MOTHER´S HELP - Employing someone to help you - your legal responsibilities

When you employ a mother's help in the UK you become an employer and you will have to comply with the same laws and regulations that commercial employers do.

Remember, people who are self-employed- such as childminders and maternity nurses, do not require the same legal responsibilities.

Registering as an employer with HMRC

You will need to register as an employer with Her Majesty's Revenue and Customs (HMRC). They will send you an information pack which will enable you to register.
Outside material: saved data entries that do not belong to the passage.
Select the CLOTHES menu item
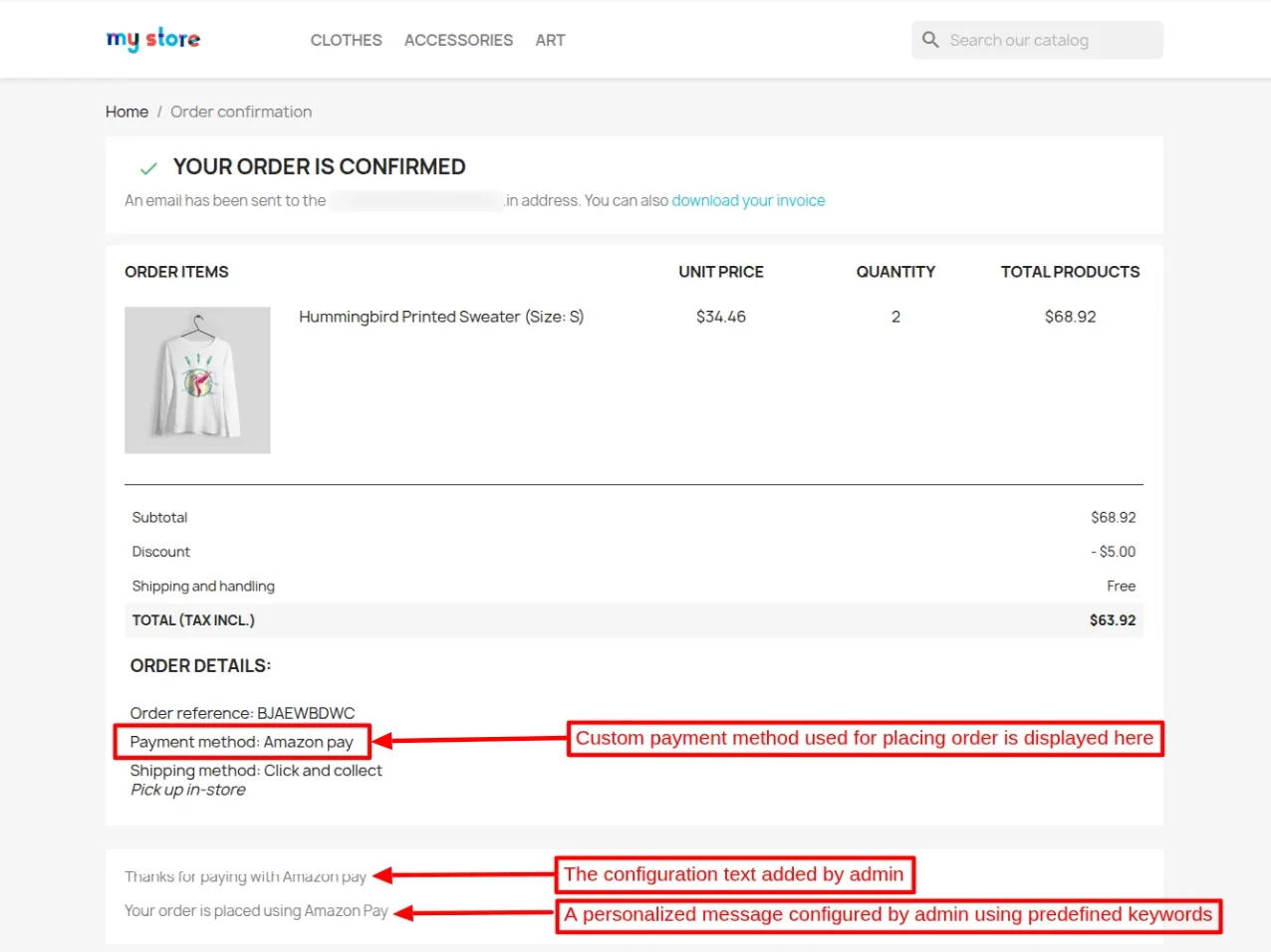The height and width of the screenshot is (952, 1271). (x=346, y=40)
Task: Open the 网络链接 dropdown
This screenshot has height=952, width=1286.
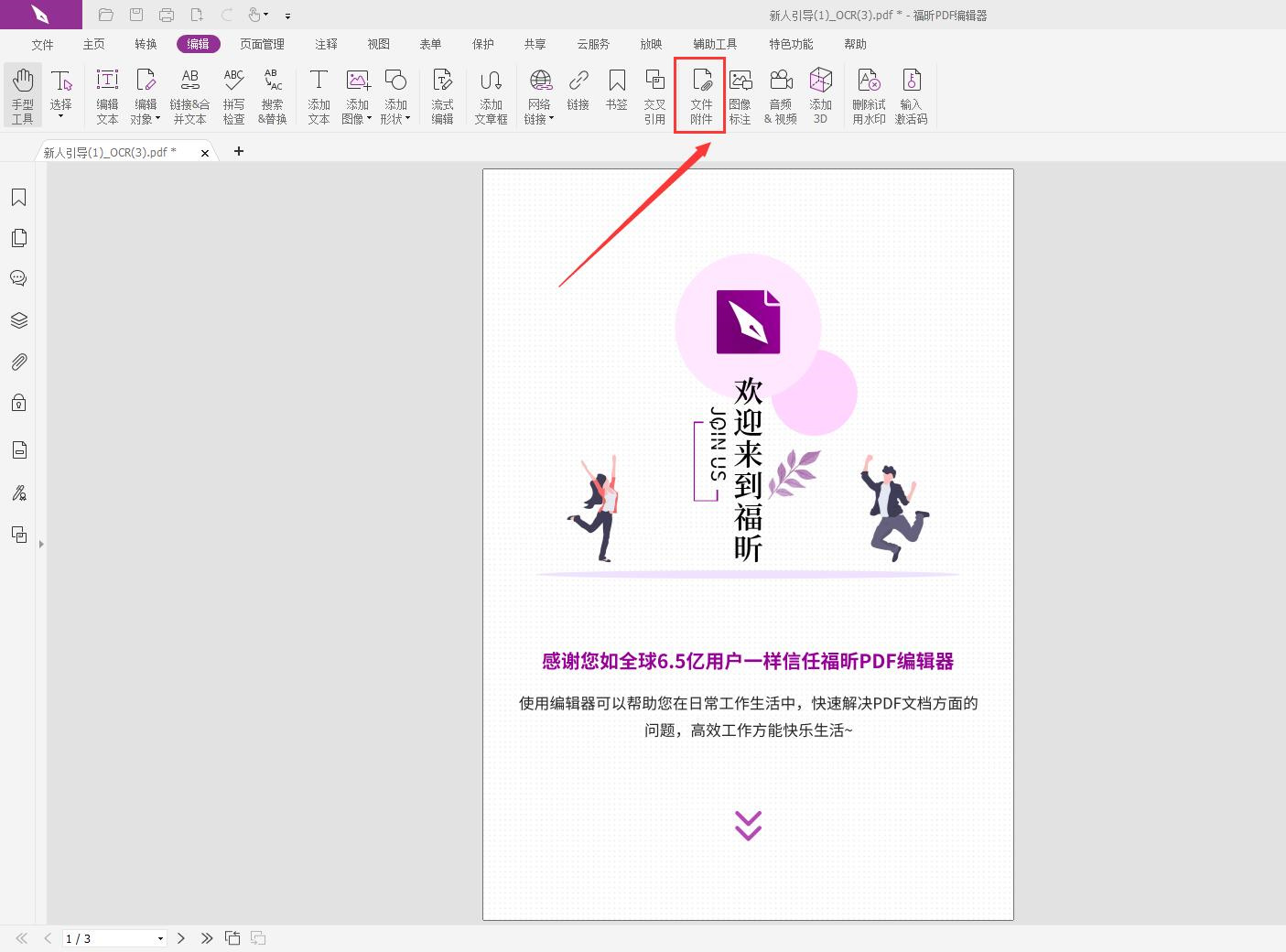Action: 549,117
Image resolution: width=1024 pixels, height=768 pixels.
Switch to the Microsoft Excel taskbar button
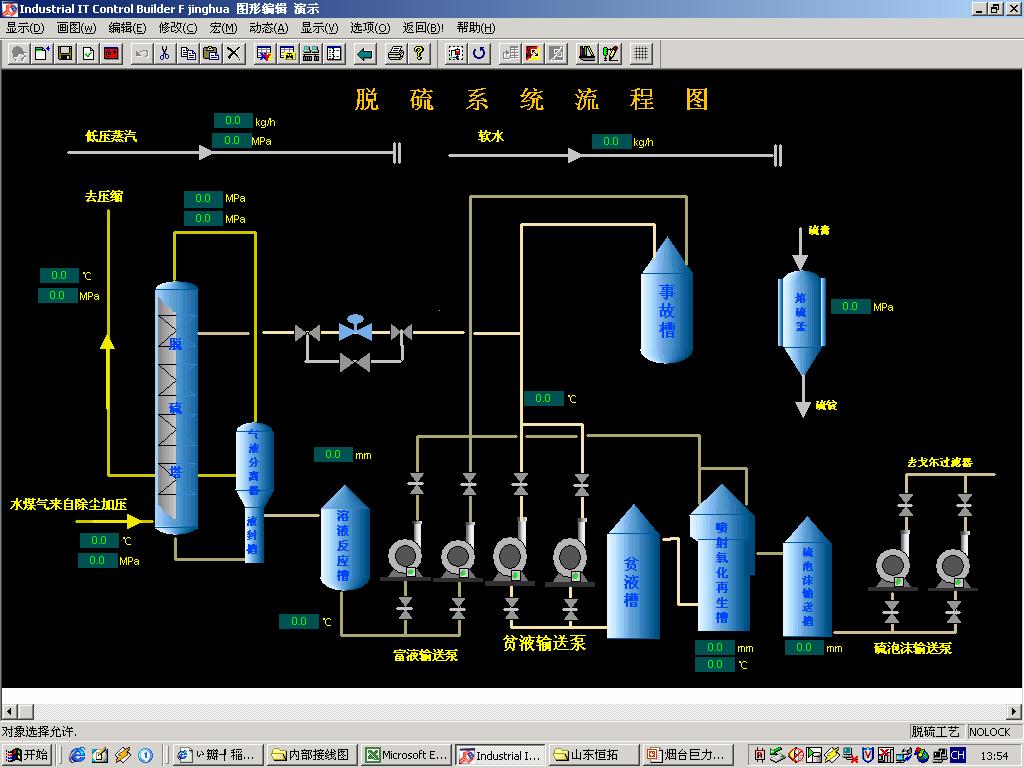(x=407, y=755)
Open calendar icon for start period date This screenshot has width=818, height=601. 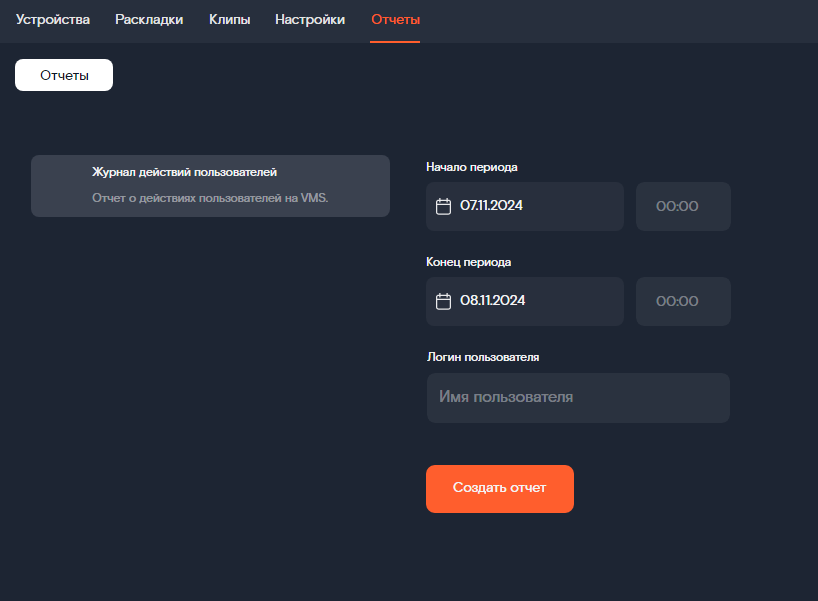444,206
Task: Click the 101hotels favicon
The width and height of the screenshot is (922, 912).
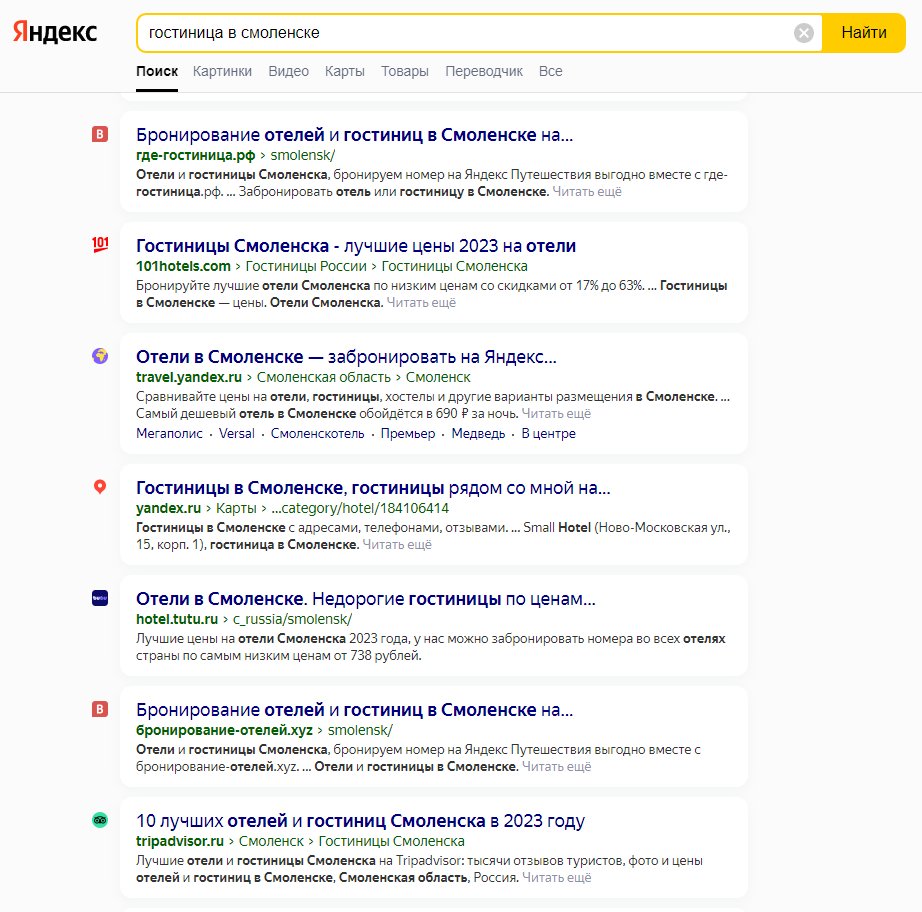Action: (x=100, y=245)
You will need to provide them with your details, what you are employing the person for and the money you intend to pay them. You can register by email or telephone – more details are available on the HMRC website (

PAYE, Payroll and Payslips

You will need to pay your employee through Pay As You Earn (PAYE) if your employee earns over £95 per week. This means you will record and register what you pay them including salary, overtime payments, sickness payments, expenses and bonuses.

If they earn between £95 and £110 per week, you will need to complete a PAYE Deductions Working Sheet to show how much you pay them, as this will count towards their pension.

If your employee has another job, you will need to use PAYE no matter what they earn.

If the employee earns less than £160 per week or £700 per month, you can operate a Simplified PAYE scheme which doesn't involve as many forms.

When you register as an employer with HMRC they will send you a pack with PAYE forms and information about running a PAYE scheme, including the simplified scheme. You can also complete the forms online.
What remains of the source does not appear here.